Diese Ironie zu beschreiben, machte mir große Freude. Wir gehen davon aus, dass ­unsere Vorfahren dumm, ungebildet und in Mythen gefangen waren. Ich versuche zu zeigen, dass diese Vorstellung für uns heute genauso gilt und wir schmerzhaft Dinge ­lernen müssen, die bereits vor über 2.000 Jahren aufgeschrieben wurden.

_Jede Generation muss also immer alles neu erlernen?
Manche Dinge haben wir gelernt, manche Dinge müssen wir wieder lernen. Wo wir uns weiterentwickelt haben, ist, dass wir ­heute in Europa keine nationalistischen Staatsoberhäupter mehr haben. Hätte es den griechischen Bankrott vor etwa 50 Jahren ­gegeben, hätte sich für die damaligen Staatsführer alles um die Frage gedreht, wie man dieses Land besetzen könnte. Dieser ­Gedanke existiert heute nicht mehr. Wir versuchen, Griechenland zu helfen.

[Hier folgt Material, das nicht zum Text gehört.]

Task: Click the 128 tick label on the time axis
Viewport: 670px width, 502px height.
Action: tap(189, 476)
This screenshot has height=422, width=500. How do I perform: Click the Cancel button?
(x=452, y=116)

_Als ein historisches Risikomanagement­beispiel verweisen Sie auf die sieben fetten und sieben mageren Kühe, die dem Pharao im Traum ­erschienen sind. Dieser Traum ist die Mutter aller Risikobudgetierungen.
Exakt. Man sollte ein wenig ansparen, um für schlechte Jahre gerüstet zu sein. Die Ägypter hatten diese Regel auch ohne ökonometrische Modelle oder 1.000 Ökonomen. Heute befolgen wir diese Regel aber nicht mehr. Wenn wir es nämlich täten, würden wir in guten Zeiten weniger wachsen. Wir hätten aber ein stabileres System.

_Klingt wie Taleb.
Es ist eine ähnliche Denkweise. Nämlich dass es Unsicherheiten gibt, die wir niemals kalkulieren oder in Wahrscheinlichkeiten pressen können. Und dass wir vorsichtig sein sollten. Das Eingeständnis, dass wir das System, in dem wir leben, nicht verstehen, ist ein großer Schritt vorwärts. Einen schwarzen Schwan kann man nicht erwarten.

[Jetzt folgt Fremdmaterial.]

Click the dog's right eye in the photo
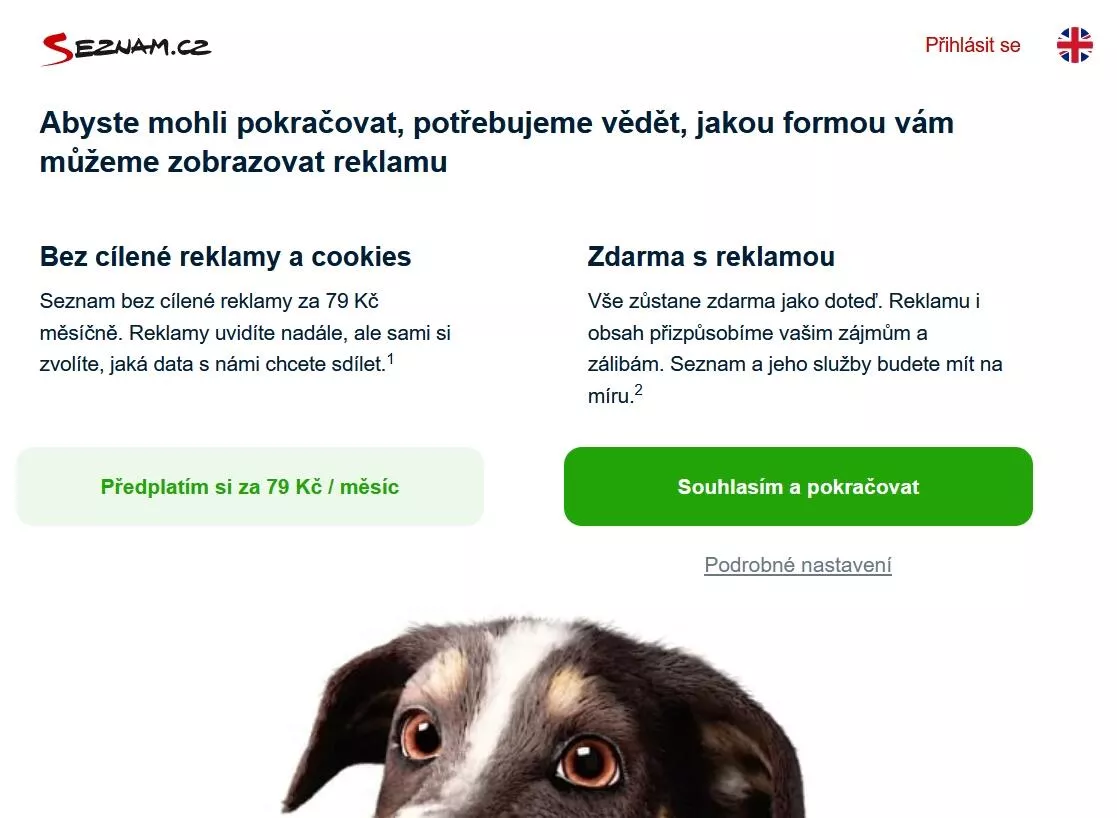 588,761
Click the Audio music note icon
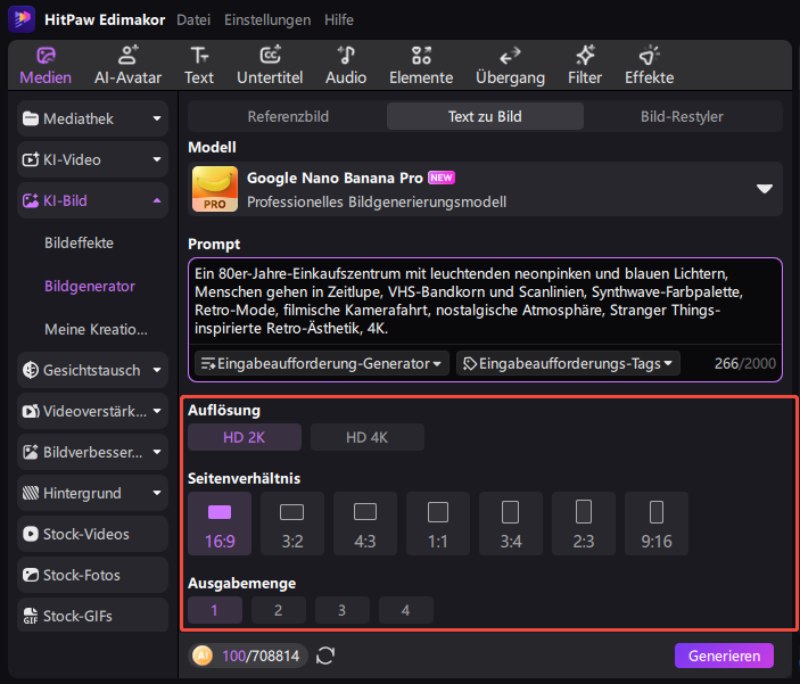800x684 pixels. pos(346,56)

_Hat die Offenbarung des Johannes eine Message für Asset Manager, insbesondere für MBS-Manager in der Finanzkrise? Es steht ja geschrieben, dass jemand, der die Zahl des Tieres nicht hat, nicht mehr verkaufen kann.   
Dem kann ich nicht folgen. Der Sinn der Apokalypse liegt einfach darin, dass der ­Antichrist die Macht hat, den Leuten den Markt für die wirklich lebenswichtigen ­Güter wie Wasser und Brot zu verbieten. Es geht nicht um Kapitalmärkte. Die theologische Debatte über die Nummer 666 ist groß. Mein Beitrag zu dieser ­Debatte ist, dass es gegenüber einer Zahl ­immer Misstrauen gibt. Wenn etwas zu exakt,­ rational, mechanistisch ist, kann etwas nicht stimmen. Und wenn es etwas gibt, das durch eine bloße Nummer beschrieben ­werden kann, dann muss dies ein Sinnbild für die Beschreibung des Antichristen sein.

_Ihr Debattenbeitrag ist interessant für alle Value-at-Risk-Jünger. Als Sinnbilder für ihre Thesen verweisen sie auf viele Filme und Songs. Was empfehlen Sie einem Investor?
Den Song „Living on the Edge“ von Aero­smith. Weil man sich auf einen schwarzen Schwan nicht einstellen kann. Also sollte man sich nicht zu nah am Abgrund positionieren. Wer es trotzdem tut, sollte nicht überrascht sein, dass es ihn gelegentlich trifft und er abstürzt.